As I said, Gluten is made up of two proteins Glutenin and Gliadin. Gliadin is responsible for the immune response. Gliadin is a prolamin which is a plant storage protein high in Amino-acids. it is important to know that Amino acid gives the protein its structure and store nutrients. The body normally has specialized cells that break down protein into single amino acids but with Gluten in the body, the amino acid in Gliadin is not broken down properly. It is broken down into peptides which then pass through the gut cell, causing the immune system to read it as an invader into the body. This causes the production of antibodies that will attack the protein.

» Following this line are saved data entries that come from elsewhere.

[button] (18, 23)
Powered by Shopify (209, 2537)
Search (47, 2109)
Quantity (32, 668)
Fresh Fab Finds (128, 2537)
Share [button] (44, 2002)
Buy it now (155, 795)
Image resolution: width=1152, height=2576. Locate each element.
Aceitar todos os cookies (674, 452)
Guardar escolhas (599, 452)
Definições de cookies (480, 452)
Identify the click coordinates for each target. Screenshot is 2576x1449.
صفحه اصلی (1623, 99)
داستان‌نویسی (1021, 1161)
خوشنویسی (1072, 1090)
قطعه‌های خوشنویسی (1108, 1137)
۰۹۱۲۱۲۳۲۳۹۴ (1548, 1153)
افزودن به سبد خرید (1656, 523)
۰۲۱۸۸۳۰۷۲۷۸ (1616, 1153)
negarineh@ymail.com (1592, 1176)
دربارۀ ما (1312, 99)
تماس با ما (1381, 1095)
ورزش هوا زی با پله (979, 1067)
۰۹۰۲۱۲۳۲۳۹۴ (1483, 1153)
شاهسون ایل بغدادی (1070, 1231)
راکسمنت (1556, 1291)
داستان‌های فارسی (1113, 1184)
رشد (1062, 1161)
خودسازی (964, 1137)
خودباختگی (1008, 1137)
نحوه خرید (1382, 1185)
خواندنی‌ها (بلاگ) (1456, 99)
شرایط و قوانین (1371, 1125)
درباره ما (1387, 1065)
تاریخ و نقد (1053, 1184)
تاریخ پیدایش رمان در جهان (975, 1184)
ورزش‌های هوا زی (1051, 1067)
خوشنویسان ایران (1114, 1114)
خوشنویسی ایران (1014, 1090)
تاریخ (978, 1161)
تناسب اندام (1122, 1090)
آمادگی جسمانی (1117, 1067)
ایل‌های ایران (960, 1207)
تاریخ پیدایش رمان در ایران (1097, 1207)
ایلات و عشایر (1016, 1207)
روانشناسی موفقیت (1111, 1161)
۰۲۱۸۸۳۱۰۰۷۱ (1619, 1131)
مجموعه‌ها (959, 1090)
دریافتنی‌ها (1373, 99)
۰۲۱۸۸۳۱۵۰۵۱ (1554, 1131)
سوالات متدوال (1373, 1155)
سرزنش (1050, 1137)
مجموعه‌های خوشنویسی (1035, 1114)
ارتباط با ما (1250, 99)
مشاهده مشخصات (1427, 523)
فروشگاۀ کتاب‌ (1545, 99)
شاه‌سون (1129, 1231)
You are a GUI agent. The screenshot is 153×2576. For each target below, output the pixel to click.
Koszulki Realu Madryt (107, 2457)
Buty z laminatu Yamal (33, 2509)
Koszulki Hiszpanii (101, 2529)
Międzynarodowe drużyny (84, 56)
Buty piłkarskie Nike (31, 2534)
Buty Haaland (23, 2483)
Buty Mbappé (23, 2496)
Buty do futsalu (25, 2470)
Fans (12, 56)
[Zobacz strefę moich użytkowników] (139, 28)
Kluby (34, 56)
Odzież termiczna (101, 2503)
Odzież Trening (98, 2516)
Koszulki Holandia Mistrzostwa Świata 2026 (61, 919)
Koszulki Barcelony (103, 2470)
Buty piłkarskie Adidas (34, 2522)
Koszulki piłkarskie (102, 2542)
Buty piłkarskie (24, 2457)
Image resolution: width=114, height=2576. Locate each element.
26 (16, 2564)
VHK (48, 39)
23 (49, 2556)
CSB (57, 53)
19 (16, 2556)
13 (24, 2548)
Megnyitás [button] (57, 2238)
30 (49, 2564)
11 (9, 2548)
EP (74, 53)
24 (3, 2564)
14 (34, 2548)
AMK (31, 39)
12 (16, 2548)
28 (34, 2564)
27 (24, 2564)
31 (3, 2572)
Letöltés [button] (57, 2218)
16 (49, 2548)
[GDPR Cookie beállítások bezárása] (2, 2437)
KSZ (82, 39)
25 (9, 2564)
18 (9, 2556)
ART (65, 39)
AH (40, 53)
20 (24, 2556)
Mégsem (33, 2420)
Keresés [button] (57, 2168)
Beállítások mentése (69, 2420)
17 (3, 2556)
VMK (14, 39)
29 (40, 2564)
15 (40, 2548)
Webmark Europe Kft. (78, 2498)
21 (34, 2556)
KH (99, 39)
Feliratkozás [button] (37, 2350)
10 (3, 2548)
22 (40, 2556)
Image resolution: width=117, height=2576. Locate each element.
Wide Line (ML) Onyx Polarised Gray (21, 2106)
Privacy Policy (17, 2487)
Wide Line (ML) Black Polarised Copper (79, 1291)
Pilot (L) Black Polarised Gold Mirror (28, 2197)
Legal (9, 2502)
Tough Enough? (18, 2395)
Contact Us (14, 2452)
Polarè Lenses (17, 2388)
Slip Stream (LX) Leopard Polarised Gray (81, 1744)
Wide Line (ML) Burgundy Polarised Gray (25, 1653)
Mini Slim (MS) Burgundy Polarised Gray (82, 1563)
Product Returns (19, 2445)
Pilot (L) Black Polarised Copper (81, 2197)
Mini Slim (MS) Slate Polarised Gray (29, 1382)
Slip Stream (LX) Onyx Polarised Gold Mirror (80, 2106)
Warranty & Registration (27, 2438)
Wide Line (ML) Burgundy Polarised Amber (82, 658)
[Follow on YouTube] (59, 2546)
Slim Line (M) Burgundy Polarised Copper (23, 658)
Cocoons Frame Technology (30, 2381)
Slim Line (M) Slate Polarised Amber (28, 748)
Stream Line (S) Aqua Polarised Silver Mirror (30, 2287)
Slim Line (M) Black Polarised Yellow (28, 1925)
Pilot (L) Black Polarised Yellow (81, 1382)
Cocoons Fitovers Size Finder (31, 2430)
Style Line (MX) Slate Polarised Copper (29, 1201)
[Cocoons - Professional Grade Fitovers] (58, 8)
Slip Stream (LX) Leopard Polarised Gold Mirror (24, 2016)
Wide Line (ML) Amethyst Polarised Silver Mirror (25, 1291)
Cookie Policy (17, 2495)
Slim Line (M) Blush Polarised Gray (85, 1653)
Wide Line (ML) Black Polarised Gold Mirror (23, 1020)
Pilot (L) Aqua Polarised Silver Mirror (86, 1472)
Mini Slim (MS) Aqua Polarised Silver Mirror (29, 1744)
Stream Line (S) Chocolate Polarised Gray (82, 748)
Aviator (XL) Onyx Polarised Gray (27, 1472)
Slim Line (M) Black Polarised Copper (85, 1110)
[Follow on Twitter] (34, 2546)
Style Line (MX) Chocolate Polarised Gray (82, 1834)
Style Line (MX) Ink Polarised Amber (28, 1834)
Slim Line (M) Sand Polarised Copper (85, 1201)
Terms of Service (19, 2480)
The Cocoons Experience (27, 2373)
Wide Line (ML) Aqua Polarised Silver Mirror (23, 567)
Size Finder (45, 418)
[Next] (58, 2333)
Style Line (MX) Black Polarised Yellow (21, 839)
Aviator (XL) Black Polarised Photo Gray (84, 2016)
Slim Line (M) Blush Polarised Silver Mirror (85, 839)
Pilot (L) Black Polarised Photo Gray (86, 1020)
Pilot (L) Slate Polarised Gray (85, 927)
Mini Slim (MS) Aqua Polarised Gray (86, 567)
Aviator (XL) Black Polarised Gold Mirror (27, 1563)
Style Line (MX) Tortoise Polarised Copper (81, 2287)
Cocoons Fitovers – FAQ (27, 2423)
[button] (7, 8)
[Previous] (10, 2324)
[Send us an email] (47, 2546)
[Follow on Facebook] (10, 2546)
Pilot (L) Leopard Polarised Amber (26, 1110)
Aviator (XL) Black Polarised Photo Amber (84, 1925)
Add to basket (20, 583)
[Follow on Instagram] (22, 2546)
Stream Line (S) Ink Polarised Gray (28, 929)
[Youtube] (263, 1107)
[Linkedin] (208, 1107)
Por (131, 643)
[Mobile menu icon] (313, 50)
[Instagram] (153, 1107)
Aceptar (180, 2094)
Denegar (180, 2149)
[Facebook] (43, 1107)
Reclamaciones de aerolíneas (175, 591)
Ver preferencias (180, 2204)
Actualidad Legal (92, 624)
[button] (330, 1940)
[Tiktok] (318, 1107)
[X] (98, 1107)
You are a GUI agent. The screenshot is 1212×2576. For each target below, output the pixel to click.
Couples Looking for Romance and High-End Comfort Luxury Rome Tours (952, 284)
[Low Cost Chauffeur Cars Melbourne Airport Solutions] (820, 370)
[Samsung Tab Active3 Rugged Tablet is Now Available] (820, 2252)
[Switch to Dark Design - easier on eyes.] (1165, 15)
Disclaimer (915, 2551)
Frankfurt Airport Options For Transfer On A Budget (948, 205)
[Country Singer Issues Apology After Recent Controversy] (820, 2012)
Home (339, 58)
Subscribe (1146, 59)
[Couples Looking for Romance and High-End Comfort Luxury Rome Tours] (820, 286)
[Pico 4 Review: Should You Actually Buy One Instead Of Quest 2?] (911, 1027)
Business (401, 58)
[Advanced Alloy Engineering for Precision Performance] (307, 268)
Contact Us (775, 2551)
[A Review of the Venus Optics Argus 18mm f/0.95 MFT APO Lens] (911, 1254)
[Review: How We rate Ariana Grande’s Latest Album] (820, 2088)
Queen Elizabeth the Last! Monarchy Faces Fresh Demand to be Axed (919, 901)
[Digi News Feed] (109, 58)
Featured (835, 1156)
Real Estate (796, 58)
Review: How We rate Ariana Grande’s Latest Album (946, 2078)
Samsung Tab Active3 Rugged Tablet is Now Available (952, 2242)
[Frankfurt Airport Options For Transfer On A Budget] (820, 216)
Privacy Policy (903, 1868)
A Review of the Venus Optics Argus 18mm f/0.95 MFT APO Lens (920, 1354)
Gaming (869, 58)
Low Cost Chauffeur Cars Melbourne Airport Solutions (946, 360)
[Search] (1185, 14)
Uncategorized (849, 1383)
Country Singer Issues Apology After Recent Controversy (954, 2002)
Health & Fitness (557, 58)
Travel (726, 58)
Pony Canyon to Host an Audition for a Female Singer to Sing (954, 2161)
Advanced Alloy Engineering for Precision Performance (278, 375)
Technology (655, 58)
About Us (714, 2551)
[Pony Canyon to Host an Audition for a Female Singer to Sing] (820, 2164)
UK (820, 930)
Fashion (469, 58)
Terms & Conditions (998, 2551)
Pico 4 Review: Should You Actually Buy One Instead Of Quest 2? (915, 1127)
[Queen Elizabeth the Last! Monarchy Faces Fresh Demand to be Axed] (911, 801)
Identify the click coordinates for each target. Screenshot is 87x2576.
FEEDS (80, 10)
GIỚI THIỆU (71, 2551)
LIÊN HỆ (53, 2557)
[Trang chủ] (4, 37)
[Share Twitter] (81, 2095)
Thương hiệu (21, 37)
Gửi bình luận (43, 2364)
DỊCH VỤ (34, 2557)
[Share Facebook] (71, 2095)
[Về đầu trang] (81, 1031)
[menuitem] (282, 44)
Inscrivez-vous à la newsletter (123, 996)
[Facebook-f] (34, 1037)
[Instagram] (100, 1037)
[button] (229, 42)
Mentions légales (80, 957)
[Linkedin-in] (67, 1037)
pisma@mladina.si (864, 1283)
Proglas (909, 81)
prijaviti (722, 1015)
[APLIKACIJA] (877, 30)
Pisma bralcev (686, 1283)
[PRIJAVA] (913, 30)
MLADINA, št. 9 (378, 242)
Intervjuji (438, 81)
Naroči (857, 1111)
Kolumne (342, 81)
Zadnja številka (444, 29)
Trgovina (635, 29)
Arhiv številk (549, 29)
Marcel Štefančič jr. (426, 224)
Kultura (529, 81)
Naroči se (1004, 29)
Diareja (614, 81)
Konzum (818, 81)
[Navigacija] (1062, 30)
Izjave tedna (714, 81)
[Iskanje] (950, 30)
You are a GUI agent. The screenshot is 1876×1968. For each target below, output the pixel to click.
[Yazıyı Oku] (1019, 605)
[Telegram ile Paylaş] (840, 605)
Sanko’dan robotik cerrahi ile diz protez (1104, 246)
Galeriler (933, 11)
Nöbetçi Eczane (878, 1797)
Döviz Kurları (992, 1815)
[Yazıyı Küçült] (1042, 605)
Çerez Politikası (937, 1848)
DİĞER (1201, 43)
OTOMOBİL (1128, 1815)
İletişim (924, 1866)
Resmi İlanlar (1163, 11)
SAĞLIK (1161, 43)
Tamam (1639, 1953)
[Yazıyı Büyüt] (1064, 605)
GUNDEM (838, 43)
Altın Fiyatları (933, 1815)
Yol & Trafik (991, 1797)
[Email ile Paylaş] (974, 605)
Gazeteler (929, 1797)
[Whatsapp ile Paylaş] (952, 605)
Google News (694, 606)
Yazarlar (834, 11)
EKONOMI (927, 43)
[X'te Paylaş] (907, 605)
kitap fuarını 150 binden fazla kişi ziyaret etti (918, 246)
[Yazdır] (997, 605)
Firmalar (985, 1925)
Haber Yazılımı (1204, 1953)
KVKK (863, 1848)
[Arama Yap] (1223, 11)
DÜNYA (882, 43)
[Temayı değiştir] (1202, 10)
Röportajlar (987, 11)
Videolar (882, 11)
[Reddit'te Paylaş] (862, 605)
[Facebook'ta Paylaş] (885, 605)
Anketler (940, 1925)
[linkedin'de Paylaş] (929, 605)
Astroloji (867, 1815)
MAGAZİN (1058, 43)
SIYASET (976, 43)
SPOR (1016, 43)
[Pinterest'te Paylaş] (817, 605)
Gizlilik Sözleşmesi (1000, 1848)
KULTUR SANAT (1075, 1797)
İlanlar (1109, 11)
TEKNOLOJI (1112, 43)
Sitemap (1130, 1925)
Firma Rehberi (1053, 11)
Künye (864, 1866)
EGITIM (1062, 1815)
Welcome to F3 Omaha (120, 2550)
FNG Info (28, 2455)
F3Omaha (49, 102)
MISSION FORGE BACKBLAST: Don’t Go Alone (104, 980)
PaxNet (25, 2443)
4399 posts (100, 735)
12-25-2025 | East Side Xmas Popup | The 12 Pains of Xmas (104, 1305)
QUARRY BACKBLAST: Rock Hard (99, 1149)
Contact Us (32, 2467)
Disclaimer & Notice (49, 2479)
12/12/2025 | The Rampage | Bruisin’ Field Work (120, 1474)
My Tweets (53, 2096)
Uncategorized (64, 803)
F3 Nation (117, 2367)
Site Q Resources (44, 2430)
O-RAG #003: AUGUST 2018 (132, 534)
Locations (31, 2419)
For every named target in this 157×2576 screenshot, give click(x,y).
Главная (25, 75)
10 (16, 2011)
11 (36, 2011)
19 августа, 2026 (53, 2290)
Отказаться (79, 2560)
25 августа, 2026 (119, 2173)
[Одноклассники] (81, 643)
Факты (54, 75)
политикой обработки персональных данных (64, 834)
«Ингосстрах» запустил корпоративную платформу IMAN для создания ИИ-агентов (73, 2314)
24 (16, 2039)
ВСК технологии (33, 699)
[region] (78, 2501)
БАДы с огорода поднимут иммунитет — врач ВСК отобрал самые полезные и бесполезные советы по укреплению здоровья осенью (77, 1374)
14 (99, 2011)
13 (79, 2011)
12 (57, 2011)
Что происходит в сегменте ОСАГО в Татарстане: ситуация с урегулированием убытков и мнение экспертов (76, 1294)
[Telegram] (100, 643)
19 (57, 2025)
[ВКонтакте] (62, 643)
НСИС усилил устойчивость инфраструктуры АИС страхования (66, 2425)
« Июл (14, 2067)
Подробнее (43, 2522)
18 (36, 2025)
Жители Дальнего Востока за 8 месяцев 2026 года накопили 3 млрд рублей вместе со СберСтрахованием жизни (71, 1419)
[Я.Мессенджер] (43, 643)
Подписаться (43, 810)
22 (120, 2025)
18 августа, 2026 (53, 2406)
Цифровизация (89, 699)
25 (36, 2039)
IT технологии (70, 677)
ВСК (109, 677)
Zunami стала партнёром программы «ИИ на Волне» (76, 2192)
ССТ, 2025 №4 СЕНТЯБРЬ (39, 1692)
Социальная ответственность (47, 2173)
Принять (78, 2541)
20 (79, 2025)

In the process of attacking the protein, it attacks the villi of the small intestine as a result of the Gliadin reacting with the Tissue Transglutaminase Enzyme (TTE). The antibodies produced to attack Gliadin are Antibody IgA, Tissue transglutaminase, antibody TTG, and Endomysial antibodies (EMAs).

Patients with Celiac disease are unable to absorb nutrients since the fingerlike projections in the intestine known as the villi have been destroyed. This villus is surrounded by blood vessels and they have enterocytes which aid in absorption and digestion. Patients with Celiac disease will show certain signs and symptoms which would include mouth ulcer, anemia which would occur as a result of the body being unable to absorb the vitamins needed in creating RBC, lactose intolerance, Nausea and Vomiting, Osteo Changes, Slow Growth, Rashes (Dermatitis Herpetiformis), Irregular menstrual period, irritability, Greasy and Odourous Stool, Hair loss, Enamel changes showing brown or yellow spots or deformed enamel, and Diarrhea.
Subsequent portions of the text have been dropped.